Milestones

When I was a kid, my parents had this card game called Mille Bornes. It’s a classic driving game from the 50’s where everyone is racing to be the first person to get 1,000 miles. Get it? Mille Bornes? But, while each person’s primary goal is to rack up 1,000 miles you have to focus on keeping everyone else from getting there, too. So when you play a “go” card, they throw a flat tire. You play a “spare tire” and they throw a speed limit. It’s the first strategy game I really remember playing with my parents where I felt like I had a shot. Luck and skill, it took a little bit of both to get a win.

Looking back, I think I liked it because there was a clear milestone to be achieved and you had to scrap and claw to get there. One moment you could be cruising along throwing down 100 mile cards like mad and then *boom* out of gas. Or, you get cocky and think you’ve got someone right in the cross-hairs with an accident hazard and then, *shazam* they have the Driving Ace safety and you gave them big points instead. The goal was simple, but it was rarely simple to get there. My parents had no tolerance for whining — if I couldn’t handle the ups and downs of the game with good sportsmanship, I wasn’t old enough to play.

I hid my frustration and learned to deal with it. I wanted to play and I wanted to win.

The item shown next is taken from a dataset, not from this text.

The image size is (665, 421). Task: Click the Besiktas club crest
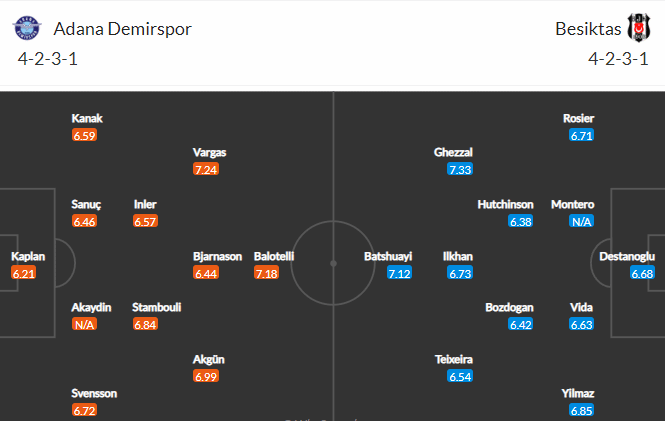[x=639, y=28]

I was thinking about that game today because this post marks another milestone, my 100th blog post. In the eleven months it has taken me to get this far, I’ve had moments of elation where I truly felt that my words have had a positive impact in the universe. And, I’ve also had more than I couple moments where felt like those hands in Mille Bornes where I had seven cards I couldn’t use — when I would just draw and discard, draw and discard, draw and discard. It’s hard not to feel dejected, to throw your cards down and walk away.

But the thing about milestones is that they represent progress, a tangible reflection of progress even when your emotions feel that nothing has changed. I know that even though my latest post (Why Even Workaholics Should Take Vacation) has garnered only 17 views that is only one data point. The real milestone is this: 100 posts, 4,300 views and 2,300 visitors. It doesn’t matter right at this moment that my biggest fans are people who know me in real-life. It doesn’t matter that even those people feel like some of my posts are duds. It doesn’t even matter that I’m not sure whether my audience wants me to be silly or serious or sincere. What does matter is that I made it to 100 posts, because that is a milestone.

I’ll figure the rest out on my way to 200.

Why Even Workaholics Should Take Vacation

“Hi, my name is Mel and I’m a workaholic.”

“Hi, Mel.”

I don’t mean to make light of addiction, but work is pretty much the only thing I’m addicted to. There’s something so inherently rewarding to me in doing work well that I get a bit of a high when it happens. I work so hard to get that feeling that I succeed, which results in me being assigned more challenging tasks. Then I have to work harder to feel the same sense of accomplishment, the same high. It’s a cycle that can drag you downward into a spiral, until you’re burnt out and a frazzled shell of your former self.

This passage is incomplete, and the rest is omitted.